I've written about how to add a diagonal line to a scatter plot by using the SGPLOT procedure in SAS 9.2. The main idea (use the VECTOR statement) is easy enough, but writing a program that handles a line with any slope requires some additional effort.
Add a Diagonal Line
Adding a diagonal line is now trivial with the LINEPARM statement: just specify the equation for the line in "point-slope" form. Use the X= and Y= options to specify a point that the line passes through; use the SLOPE= option to specify the slope. For example, the following statements create a scatter plot of variables in the SASHelp.Cars data set, and overlay the identity line, which has unit slope and passes through the origin:
proc sgplot data=sashelp.cars noautolegend; title "Graph with Diagonal Line"; scatter x=MPG_City y=MPG_Highway; lineparm x=0 y=0 slope=1; /** intercept, slope **/ xaxis grid; yaxis grid; run;
Add Multiple Lines
You can overlay multiple lines on a plot by specifying the name of a variable for the X=, Y=, and SLOPE= options.

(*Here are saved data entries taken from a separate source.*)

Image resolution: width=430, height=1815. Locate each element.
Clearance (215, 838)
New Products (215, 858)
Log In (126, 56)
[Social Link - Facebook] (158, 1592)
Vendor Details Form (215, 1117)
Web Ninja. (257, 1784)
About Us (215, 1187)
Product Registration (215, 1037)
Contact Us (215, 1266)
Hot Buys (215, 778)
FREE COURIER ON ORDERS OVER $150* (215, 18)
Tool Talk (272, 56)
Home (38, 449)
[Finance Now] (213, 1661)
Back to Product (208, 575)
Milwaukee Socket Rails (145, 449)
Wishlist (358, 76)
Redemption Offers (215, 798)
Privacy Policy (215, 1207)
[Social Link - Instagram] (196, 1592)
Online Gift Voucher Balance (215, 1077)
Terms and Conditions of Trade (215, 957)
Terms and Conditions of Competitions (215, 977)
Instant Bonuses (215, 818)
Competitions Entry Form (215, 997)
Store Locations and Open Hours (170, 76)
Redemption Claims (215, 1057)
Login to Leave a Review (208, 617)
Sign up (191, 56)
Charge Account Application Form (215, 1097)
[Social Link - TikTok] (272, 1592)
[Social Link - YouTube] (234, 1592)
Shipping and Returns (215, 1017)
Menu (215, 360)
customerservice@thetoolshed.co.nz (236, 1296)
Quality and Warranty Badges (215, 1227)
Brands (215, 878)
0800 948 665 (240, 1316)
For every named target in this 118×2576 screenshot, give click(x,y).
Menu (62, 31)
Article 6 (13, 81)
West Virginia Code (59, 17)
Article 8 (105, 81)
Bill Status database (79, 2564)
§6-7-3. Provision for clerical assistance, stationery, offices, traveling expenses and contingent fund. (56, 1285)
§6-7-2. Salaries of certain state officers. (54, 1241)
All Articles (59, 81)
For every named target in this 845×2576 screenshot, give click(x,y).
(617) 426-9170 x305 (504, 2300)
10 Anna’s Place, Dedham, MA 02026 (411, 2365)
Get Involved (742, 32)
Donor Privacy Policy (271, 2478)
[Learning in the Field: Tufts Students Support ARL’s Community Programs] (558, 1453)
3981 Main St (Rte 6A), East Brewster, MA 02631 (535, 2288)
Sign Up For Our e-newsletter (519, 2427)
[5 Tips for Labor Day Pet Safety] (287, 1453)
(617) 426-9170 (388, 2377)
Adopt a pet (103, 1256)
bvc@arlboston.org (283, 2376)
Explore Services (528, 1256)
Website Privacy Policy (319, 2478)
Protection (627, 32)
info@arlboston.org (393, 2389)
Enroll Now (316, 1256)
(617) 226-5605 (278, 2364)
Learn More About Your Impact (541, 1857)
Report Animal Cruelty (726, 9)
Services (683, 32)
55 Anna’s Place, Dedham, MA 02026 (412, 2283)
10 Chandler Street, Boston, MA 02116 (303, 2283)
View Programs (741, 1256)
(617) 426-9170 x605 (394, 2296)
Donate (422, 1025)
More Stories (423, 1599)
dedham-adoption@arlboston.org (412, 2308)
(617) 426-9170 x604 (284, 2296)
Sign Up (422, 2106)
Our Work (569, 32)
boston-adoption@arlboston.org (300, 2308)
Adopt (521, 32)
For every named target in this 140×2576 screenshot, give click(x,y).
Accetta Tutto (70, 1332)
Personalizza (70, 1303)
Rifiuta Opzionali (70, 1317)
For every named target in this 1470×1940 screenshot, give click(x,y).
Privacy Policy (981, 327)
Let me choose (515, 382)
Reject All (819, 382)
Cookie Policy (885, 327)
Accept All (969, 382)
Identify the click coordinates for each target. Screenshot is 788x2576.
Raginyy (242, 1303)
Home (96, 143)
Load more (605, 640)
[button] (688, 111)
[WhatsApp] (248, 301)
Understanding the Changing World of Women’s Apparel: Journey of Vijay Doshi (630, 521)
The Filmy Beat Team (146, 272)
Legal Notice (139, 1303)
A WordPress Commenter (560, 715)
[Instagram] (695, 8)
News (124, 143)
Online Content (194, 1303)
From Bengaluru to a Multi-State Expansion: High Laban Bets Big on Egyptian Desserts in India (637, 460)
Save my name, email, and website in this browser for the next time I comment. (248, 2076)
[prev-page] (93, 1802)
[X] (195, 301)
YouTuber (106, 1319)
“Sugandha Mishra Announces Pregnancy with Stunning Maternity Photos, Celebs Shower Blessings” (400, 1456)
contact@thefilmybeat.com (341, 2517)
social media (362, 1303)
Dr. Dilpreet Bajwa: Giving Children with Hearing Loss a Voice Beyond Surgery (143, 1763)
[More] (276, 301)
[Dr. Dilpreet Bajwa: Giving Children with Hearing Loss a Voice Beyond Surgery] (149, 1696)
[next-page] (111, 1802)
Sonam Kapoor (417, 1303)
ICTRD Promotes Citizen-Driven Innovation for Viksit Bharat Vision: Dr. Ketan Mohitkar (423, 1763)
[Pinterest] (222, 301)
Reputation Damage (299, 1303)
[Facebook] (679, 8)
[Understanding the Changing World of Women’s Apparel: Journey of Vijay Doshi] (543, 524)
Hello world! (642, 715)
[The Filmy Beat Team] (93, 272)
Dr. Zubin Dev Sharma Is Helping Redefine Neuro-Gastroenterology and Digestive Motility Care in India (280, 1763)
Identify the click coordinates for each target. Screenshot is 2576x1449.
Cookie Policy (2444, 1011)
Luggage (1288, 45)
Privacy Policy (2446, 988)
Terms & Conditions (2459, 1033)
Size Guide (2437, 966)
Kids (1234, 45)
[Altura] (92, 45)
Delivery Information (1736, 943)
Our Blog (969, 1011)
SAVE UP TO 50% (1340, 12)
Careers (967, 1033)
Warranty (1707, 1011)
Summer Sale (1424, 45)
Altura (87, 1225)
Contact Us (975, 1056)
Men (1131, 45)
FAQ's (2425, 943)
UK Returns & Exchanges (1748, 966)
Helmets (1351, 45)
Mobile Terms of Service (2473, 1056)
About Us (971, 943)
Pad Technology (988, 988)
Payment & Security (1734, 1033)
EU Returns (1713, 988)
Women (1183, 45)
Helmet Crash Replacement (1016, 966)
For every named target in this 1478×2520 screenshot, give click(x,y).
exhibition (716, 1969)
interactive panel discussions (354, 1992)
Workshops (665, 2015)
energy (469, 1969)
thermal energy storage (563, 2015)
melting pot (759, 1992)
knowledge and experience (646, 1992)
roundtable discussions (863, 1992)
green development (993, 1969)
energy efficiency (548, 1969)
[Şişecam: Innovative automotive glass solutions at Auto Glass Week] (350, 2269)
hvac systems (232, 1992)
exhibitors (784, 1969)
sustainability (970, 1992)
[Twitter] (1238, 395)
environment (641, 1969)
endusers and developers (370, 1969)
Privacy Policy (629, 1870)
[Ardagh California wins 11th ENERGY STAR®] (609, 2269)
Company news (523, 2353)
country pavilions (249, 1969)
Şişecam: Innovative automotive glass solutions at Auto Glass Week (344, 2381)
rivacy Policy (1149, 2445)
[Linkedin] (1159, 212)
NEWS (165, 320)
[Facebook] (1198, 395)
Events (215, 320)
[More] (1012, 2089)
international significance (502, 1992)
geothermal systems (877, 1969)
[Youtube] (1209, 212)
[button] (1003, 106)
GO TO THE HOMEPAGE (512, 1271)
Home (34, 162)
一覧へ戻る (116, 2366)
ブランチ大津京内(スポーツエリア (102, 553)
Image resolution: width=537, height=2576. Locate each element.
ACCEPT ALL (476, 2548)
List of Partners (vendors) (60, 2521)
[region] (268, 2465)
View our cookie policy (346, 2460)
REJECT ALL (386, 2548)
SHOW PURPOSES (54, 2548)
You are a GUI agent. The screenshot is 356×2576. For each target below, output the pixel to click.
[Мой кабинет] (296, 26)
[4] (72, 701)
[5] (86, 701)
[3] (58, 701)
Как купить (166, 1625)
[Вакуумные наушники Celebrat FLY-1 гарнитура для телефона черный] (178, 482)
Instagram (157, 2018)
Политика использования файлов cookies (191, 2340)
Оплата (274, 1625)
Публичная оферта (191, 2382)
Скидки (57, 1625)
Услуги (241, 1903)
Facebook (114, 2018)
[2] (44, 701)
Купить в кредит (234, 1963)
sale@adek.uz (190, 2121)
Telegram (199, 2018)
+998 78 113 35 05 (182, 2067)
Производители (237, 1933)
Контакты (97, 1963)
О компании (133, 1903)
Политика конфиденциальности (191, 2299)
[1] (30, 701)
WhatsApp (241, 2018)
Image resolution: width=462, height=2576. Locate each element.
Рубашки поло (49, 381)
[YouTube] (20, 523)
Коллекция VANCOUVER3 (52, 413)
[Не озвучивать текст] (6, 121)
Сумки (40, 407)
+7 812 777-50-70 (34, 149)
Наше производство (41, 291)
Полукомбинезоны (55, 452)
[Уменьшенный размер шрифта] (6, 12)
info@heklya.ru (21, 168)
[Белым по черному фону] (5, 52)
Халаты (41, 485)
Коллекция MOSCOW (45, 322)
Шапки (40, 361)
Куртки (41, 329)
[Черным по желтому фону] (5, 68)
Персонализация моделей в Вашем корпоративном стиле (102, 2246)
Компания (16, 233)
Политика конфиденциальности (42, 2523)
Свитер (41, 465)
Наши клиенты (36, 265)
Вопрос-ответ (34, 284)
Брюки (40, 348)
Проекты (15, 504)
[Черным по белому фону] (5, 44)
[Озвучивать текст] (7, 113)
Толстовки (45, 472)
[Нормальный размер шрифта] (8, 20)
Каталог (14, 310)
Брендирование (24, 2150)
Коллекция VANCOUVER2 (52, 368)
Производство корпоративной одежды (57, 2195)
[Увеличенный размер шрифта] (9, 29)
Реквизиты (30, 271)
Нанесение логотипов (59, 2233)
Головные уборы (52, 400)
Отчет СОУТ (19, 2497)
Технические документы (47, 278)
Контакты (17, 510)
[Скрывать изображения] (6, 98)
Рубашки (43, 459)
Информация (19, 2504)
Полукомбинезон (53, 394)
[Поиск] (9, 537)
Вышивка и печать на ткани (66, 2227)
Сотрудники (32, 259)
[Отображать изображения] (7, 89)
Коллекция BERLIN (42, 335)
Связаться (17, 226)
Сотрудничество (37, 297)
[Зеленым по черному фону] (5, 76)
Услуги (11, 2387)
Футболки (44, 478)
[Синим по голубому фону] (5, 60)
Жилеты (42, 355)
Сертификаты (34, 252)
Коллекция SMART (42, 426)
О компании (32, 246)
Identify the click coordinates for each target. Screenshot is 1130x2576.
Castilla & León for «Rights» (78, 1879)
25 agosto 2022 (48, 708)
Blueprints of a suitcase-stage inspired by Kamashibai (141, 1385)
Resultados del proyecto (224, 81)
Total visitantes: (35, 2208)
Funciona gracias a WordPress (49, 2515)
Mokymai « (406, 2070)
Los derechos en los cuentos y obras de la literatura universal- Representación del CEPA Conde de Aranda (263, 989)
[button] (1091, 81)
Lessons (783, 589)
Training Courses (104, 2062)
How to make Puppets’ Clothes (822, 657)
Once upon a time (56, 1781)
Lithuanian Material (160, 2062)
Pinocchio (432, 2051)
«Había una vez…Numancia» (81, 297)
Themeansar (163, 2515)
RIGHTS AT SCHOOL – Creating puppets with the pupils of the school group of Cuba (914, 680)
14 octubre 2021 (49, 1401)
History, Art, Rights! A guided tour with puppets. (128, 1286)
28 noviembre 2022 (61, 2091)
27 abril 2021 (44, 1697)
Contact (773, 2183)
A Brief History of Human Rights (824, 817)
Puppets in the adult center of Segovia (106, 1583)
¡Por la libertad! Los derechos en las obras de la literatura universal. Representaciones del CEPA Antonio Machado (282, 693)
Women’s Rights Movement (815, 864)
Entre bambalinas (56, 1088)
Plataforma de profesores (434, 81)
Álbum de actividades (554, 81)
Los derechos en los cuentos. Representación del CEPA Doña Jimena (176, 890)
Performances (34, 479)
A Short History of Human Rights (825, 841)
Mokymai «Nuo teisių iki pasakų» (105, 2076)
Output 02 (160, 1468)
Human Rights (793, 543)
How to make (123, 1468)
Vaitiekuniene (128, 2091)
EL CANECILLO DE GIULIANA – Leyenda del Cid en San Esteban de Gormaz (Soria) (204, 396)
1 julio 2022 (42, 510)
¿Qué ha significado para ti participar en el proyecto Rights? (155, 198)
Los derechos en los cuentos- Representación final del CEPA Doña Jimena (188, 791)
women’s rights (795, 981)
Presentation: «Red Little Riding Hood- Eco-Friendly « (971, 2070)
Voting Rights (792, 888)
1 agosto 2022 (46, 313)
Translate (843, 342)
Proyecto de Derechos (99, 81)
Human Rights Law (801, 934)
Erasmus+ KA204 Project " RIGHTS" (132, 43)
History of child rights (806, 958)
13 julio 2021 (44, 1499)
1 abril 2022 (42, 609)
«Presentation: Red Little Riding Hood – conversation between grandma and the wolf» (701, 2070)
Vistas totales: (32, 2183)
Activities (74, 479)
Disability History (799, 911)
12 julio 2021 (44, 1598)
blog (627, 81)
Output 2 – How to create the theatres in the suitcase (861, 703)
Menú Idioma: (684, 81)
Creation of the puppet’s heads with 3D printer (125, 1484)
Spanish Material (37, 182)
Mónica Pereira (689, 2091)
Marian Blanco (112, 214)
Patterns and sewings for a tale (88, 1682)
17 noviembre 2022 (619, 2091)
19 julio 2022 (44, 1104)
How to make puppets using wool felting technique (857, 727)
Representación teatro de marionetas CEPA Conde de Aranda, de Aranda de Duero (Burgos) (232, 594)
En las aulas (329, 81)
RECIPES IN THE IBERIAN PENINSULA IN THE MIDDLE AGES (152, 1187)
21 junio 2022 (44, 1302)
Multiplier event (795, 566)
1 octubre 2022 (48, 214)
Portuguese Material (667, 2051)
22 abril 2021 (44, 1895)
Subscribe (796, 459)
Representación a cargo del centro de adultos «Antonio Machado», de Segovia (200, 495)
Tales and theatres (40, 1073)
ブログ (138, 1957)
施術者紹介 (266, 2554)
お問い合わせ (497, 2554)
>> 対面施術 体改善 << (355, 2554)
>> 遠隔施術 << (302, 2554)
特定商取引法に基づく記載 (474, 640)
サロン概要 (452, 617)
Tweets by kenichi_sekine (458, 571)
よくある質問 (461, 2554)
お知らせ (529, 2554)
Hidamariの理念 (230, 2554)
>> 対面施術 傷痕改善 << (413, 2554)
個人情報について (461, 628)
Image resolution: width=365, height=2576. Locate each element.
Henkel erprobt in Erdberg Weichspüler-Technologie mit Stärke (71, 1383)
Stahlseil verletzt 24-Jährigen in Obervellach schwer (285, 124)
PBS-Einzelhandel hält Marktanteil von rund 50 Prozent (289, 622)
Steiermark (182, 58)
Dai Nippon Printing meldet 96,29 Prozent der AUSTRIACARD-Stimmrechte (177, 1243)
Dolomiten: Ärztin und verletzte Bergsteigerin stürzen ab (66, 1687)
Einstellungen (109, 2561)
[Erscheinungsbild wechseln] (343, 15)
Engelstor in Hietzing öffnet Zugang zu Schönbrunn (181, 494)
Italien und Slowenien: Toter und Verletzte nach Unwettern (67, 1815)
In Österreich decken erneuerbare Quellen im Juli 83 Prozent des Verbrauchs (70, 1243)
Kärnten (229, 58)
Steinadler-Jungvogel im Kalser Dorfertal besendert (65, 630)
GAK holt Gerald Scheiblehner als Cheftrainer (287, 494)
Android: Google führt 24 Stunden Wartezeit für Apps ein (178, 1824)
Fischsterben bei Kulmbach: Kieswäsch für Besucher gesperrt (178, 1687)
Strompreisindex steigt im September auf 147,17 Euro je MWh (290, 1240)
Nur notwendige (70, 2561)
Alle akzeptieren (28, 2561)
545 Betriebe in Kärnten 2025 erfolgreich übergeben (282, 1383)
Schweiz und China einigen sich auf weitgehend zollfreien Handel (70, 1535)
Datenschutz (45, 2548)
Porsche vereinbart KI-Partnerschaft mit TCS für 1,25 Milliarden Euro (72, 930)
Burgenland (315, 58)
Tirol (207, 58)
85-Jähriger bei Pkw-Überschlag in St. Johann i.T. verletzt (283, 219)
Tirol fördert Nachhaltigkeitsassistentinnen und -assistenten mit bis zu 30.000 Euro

For example, suppose that you want to plot several lines that represent different linear regression models. The following DATA step creates a SAS data set with parameter estimates for three lines: ordinary least squares regression, robust M-estimation, and robust least trimmed squares (LTS) estimation:
data lines; input Method $ Intercept Slope; datalines; OLS 6.15322 1.03138 M 4.8254 1.1026 LTS 6.2569 1.0514 ;
The following statements add these variables and observations to the SASHelp.Cars data, and create a plot (click to enlarge) that displays the lines and the data:
data cars; set sashelp.cars lines; run; proc sgplot data=cars noautolegend; title "Three Regression Lines"; scatter x=MPG_City y=MPG_Highway; lineparm x=0 y=Intercept slope=Slope / group=Method curvelabel noextend; xaxis grid offsetmax=0.07; yaxis grid offsetmax=0.05; run;
Notice that outliers and high-leverage points "pull down" the OLS line, whereas the robust regression lines are not affected. Also, notice a few techniques used in the PROC SGPLOT call:
- The CARS data set has a block structure: the SASHelp.Cars data occupies the upper left block and the LINES data occupies the lower right block. Missing values occupy the other two blocks.
- The names of the Intercept and Slope variables are used for the Y= and SLOPE= options, respectively.
- The GROUP= option is used so that each line gets different graphical attributes (such as colors).
- The NOEXTEND option is used in conjunction with the OFFSETMAX= option in the XAXIS and YAXIS statements in order to create blank space in the upper right corner of the plot. That area is used to label the lines. The labels come from the Method variable.
Thanks, SAS 9.3. Sometimes a small feature can make a big difference.